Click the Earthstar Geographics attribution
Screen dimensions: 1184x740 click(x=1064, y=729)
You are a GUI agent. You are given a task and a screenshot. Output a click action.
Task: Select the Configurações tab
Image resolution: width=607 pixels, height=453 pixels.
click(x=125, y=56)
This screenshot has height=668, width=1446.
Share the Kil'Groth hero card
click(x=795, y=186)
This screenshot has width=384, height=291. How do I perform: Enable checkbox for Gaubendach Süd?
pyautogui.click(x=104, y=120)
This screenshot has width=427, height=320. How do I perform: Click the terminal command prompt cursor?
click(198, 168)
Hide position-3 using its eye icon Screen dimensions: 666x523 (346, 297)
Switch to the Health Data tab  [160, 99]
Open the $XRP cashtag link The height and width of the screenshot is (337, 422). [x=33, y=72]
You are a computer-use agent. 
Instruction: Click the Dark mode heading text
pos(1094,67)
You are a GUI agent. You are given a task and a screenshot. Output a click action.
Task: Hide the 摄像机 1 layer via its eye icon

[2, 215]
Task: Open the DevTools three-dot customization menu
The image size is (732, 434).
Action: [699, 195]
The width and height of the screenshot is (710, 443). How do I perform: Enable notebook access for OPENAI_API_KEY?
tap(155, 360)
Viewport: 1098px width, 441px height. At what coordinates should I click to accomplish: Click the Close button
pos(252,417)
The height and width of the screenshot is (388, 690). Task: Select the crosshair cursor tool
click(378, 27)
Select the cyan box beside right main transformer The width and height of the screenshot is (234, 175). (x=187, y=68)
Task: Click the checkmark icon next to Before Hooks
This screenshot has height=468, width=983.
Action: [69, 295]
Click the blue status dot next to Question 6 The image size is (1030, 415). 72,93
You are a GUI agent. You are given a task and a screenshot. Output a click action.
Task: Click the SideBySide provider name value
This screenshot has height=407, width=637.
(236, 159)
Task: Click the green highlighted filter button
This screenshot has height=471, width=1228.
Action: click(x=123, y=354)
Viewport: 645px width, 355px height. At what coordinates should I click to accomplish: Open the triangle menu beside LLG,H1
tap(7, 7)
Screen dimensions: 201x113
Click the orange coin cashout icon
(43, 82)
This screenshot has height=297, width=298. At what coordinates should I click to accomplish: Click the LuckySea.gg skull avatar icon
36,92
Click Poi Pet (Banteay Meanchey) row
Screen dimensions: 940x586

> **PROBLEM REQUIREMENTS**
Show each line of the records above containing "next".

> **WRITTEN RESPONSE**
Task: Click the checkmark icon next to Before Hooks
Click the blue status dot next to Question 6 The image size is (1030, 415). 72,93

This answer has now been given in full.